Rewrite every one of the records below so that "Given:" becomes "Goal:" wherever it occurs. Keep all other text unchanged.

[Dataset rows]
** Start **

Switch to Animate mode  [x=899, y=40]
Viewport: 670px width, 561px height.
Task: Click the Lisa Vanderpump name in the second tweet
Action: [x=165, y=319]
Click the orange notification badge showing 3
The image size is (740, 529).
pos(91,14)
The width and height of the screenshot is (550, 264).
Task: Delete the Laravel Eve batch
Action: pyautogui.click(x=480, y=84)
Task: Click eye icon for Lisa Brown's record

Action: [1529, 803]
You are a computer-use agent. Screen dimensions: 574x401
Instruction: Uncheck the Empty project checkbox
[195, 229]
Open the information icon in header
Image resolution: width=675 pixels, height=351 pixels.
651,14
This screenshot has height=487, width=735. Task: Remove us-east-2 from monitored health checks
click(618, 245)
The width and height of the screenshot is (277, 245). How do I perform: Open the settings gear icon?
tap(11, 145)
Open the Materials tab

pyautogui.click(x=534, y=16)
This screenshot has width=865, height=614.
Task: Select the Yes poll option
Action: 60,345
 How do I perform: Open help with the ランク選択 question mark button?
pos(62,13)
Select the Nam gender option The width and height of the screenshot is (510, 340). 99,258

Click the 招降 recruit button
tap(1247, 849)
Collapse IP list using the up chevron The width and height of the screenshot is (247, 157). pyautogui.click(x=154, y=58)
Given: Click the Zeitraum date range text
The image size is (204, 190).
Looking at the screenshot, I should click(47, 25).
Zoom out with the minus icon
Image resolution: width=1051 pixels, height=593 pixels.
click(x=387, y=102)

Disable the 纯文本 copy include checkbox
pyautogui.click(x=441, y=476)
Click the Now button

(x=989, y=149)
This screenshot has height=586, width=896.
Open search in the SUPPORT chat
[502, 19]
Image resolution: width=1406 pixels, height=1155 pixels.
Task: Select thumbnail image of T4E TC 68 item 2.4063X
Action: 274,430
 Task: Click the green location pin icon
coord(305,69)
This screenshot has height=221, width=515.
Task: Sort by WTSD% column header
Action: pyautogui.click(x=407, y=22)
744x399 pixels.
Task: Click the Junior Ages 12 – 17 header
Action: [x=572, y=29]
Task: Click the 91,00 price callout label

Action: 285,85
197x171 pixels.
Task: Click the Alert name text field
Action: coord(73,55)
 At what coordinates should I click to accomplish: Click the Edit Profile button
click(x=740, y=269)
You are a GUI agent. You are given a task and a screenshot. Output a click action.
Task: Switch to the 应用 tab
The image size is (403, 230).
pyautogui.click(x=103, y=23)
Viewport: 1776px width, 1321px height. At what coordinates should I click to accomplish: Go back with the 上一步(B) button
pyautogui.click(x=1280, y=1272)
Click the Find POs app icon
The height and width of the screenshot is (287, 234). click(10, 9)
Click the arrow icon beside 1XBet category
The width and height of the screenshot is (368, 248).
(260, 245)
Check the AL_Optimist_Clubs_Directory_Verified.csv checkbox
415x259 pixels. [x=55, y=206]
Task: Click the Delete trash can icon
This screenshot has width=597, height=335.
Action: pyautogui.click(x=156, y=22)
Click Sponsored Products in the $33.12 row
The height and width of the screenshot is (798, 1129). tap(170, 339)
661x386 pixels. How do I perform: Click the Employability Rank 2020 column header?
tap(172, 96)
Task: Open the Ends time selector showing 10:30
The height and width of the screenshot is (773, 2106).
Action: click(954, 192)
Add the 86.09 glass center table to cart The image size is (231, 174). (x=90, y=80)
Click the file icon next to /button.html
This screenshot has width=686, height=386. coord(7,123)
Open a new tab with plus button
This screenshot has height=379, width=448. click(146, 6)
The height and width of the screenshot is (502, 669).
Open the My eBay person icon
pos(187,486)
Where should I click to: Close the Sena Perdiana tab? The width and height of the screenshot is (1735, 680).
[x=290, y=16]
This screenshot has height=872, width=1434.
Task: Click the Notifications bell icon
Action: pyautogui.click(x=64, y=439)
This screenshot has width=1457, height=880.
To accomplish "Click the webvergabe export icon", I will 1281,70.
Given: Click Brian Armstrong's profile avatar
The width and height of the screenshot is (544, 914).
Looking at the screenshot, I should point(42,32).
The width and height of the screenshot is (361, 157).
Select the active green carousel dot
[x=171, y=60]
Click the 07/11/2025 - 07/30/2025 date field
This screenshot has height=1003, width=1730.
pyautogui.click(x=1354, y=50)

** End **

> _Answer to the problem_
Switch to Animate mode  [x=899, y=40]
Viewport: 670px width, 561px height.
Task: Click the Lisa Vanderpump name in the second tweet
Action: [x=165, y=319]
Click the orange notification badge showing 3
The image size is (740, 529).
pos(91,14)
The width and height of the screenshot is (550, 264).
Task: Delete the Laravel Eve batch
Action: pyautogui.click(x=480, y=84)
Task: Click eye icon for Lisa Brown's record

Action: [1529, 803]
You are a computer-use agent. Screen dimensions: 574x401
Instruction: Uncheck the Empty project checkbox
[195, 229]
Open the information icon in header
Image resolution: width=675 pixels, height=351 pixels.
651,14
This screenshot has height=487, width=735. Task: Remove us-east-2 from monitored health checks
click(618, 245)
The width and height of the screenshot is (277, 245). How do I perform: Open the settings gear icon?
tap(11, 145)
Open the Materials tab

pyautogui.click(x=534, y=16)
This screenshot has width=865, height=614.
Task: Select the Yes poll option
Action: 60,345
 How do I perform: Open help with the ランク選択 question mark button?
pos(62,13)
Select the Nam gender option The width and height of the screenshot is (510, 340). 99,258

Click the 招降 recruit button
tap(1247, 849)
Collapse IP list using the up chevron The width and height of the screenshot is (247, 157). pyautogui.click(x=154, y=58)
Goal: Click the Zeitraum date range text
The image size is (204, 190).
Looking at the screenshot, I should click(47, 25).
Zoom out with the minus icon
Image resolution: width=1051 pixels, height=593 pixels.
click(x=387, y=102)

Disable the 纯文本 copy include checkbox
pyautogui.click(x=441, y=476)
Click the Now button

(x=989, y=149)
This screenshot has height=586, width=896.
Open search in the SUPPORT chat
[502, 19]
Image resolution: width=1406 pixels, height=1155 pixels.
Task: Select thumbnail image of T4E TC 68 item 2.4063X
Action: 274,430
 Task: Click the green location pin icon
coord(305,69)
This screenshot has height=221, width=515.
Task: Sort by WTSD% column header
Action: pyautogui.click(x=407, y=22)
744x399 pixels.
Task: Click the Junior Ages 12 – 17 header
Action: [x=572, y=29]
Task: Click the 91,00 price callout label

Action: 285,85
197x171 pixels.
Task: Click the Alert name text field
Action: coord(73,55)
 At what coordinates should I click to accomplish: Click the Edit Profile button
click(x=740, y=269)
You are a GUI agent. You are given a task and a screenshot. Output a click action.
Task: Switch to the 应用 tab
The image size is (403, 230).
pyautogui.click(x=103, y=23)
Viewport: 1776px width, 1321px height. At what coordinates should I click to accomplish: Go back with the 上一步(B) button
pyautogui.click(x=1280, y=1272)
Click the Find POs app icon
The height and width of the screenshot is (287, 234). click(10, 9)
Click the arrow icon beside 1XBet category
The width and height of the screenshot is (368, 248).
(260, 245)
Check the AL_Optimist_Clubs_Directory_Verified.csv checkbox
415x259 pixels. [x=55, y=206]
Task: Click the Delete trash can icon
This screenshot has width=597, height=335.
Action: pyautogui.click(x=156, y=22)
Click Sponsored Products in the $33.12 row
The height and width of the screenshot is (798, 1129). tap(170, 339)
661x386 pixels. How do I perform: Click the Employability Rank 2020 column header?
tap(172, 96)
Task: Open the Ends time selector showing 10:30
The height and width of the screenshot is (773, 2106).
Action: click(954, 192)
Add the 86.09 glass center table to cart The image size is (231, 174). (x=90, y=80)
Click the file icon next to /button.html
This screenshot has width=686, height=386. coord(7,123)
Open a new tab with plus button
This screenshot has height=379, width=448. click(146, 6)
The height and width of the screenshot is (502, 669).
Open the My eBay person icon
pos(187,486)
Where should I click to: Close the Sena Perdiana tab? The width and height of the screenshot is (1735, 680).
[x=290, y=16]
This screenshot has height=872, width=1434.
Task: Click the Notifications bell icon
Action: pyautogui.click(x=64, y=439)
This screenshot has width=1457, height=880.
To accomplish "Click the webvergabe export icon", I will 1281,70.
Goal: Click Brian Armstrong's profile avatar
The width and height of the screenshot is (544, 914).
Looking at the screenshot, I should point(42,32).
The width and height of the screenshot is (361, 157).
Select the active green carousel dot
[x=171, y=60]
Click the 07/11/2025 - 07/30/2025 date field
This screenshot has height=1003, width=1730.
pyautogui.click(x=1354, y=50)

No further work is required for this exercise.